## EXCERPTED DATA

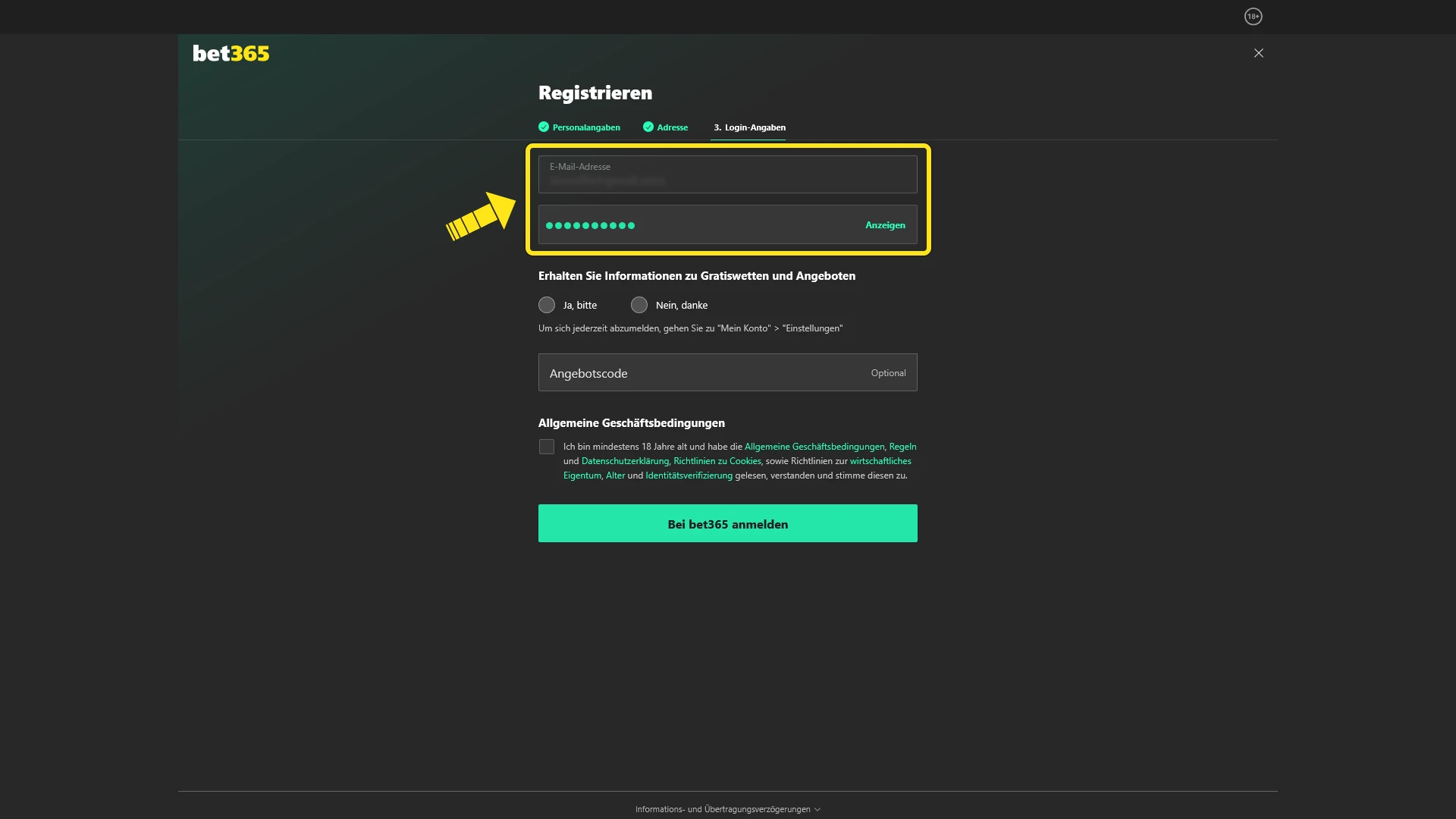Screen dimensions: 1456x819
Task: Open the 'Allgemeine Geschäftsbedingungen' link
Action: [814, 447]
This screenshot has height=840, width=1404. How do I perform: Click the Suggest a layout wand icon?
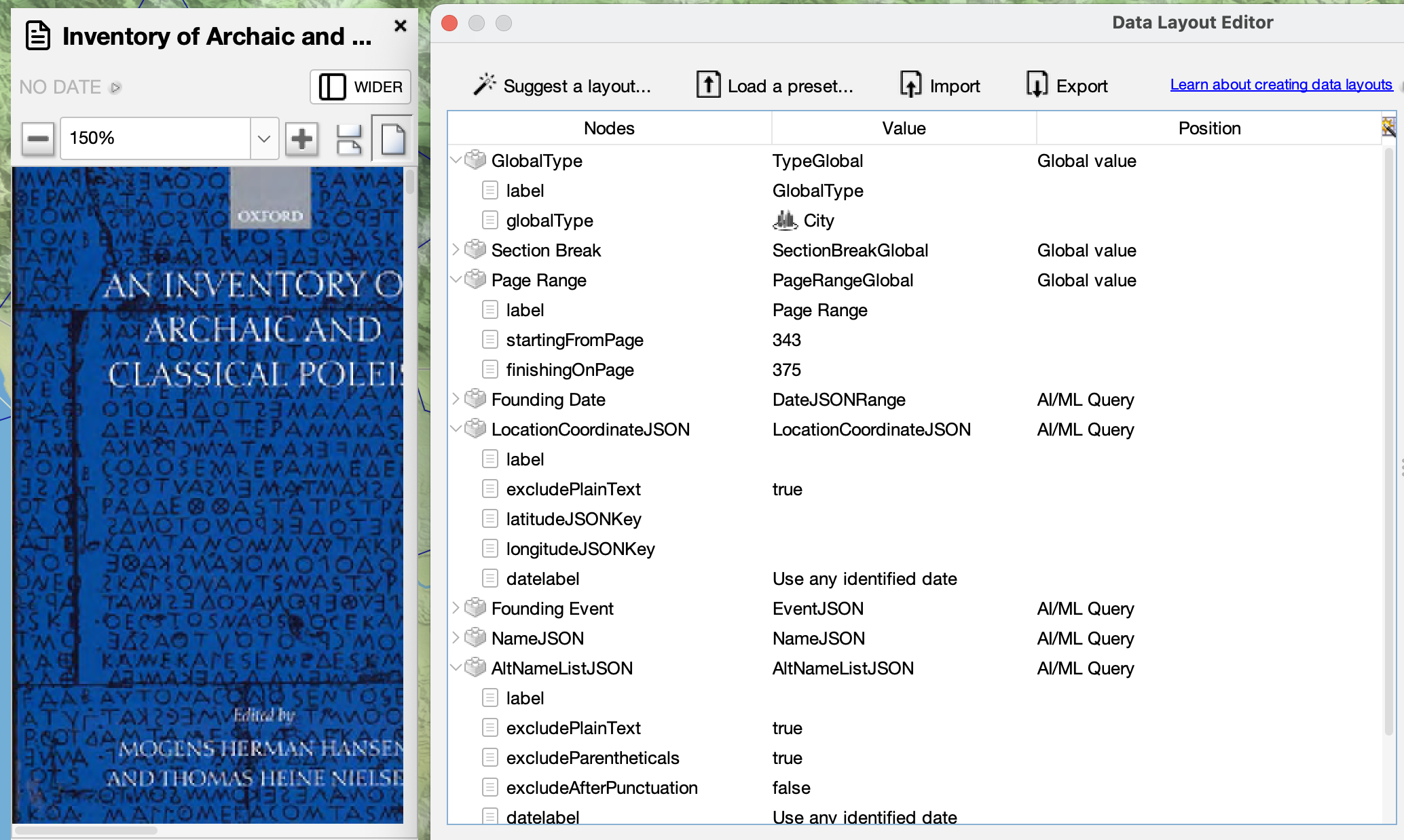[x=485, y=85]
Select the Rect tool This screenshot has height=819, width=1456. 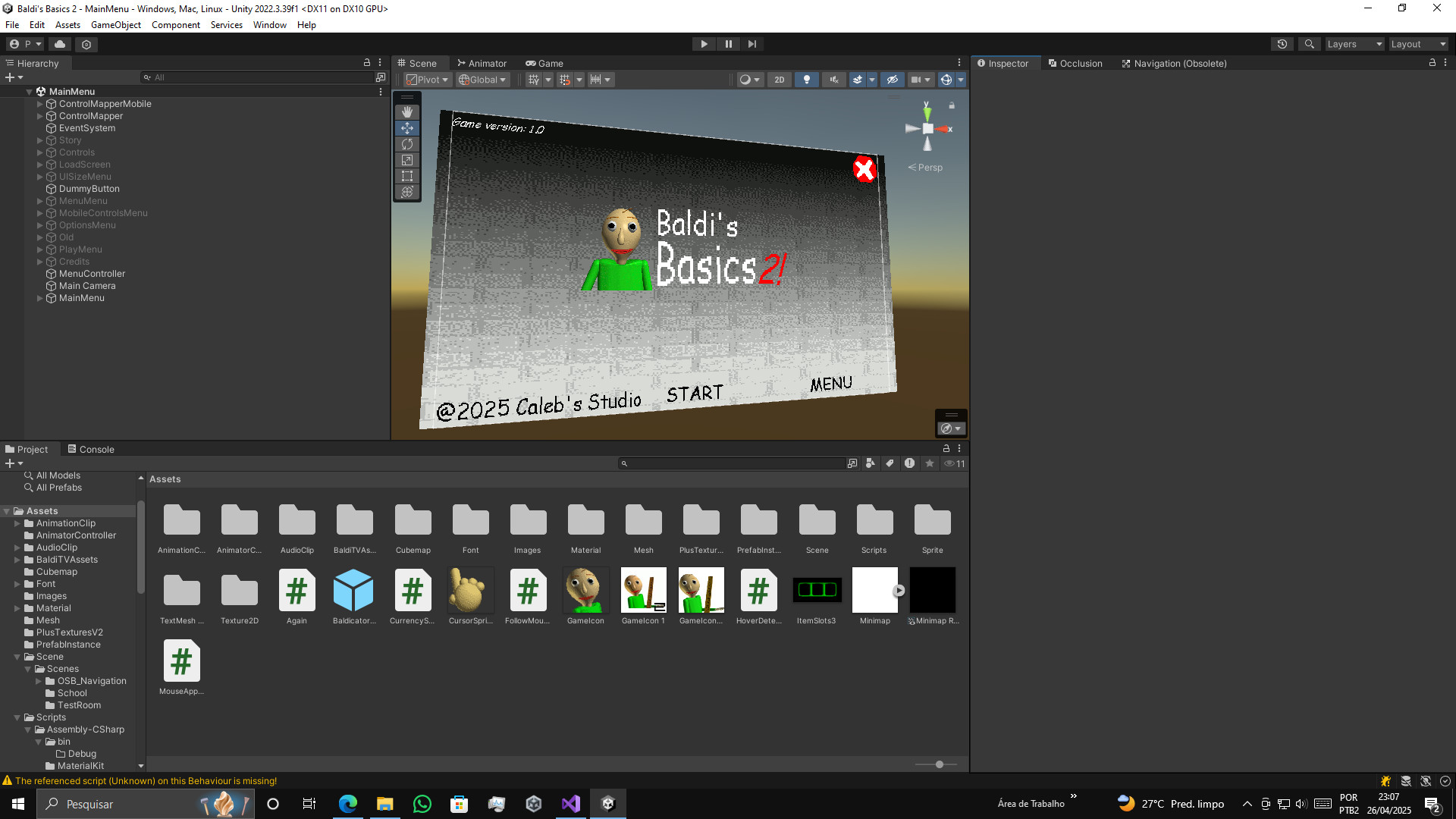(x=407, y=176)
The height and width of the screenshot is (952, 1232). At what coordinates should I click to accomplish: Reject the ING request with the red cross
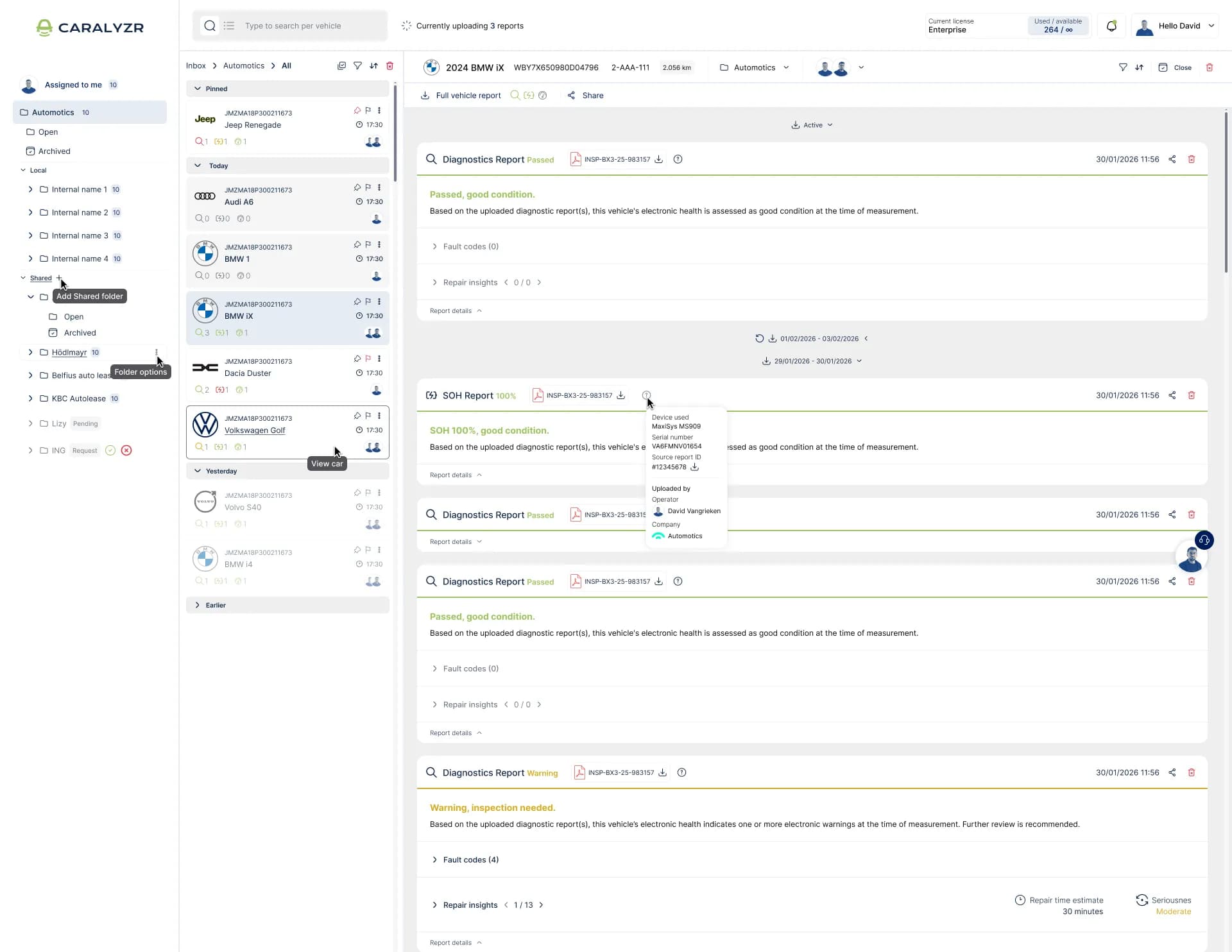click(x=126, y=450)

## YOUR ASSIGNMENT
Your task is to retype, exactly and only, the lines from the line holding "The height and" through the final line of the data above, with both ends kept. Drop the pictures.

## RESULT OF THE TASK
The height and width of the screenshot is (952, 1232). At what coordinates should I click to accomplish: Reject the ING request with the red cross
click(x=126, y=450)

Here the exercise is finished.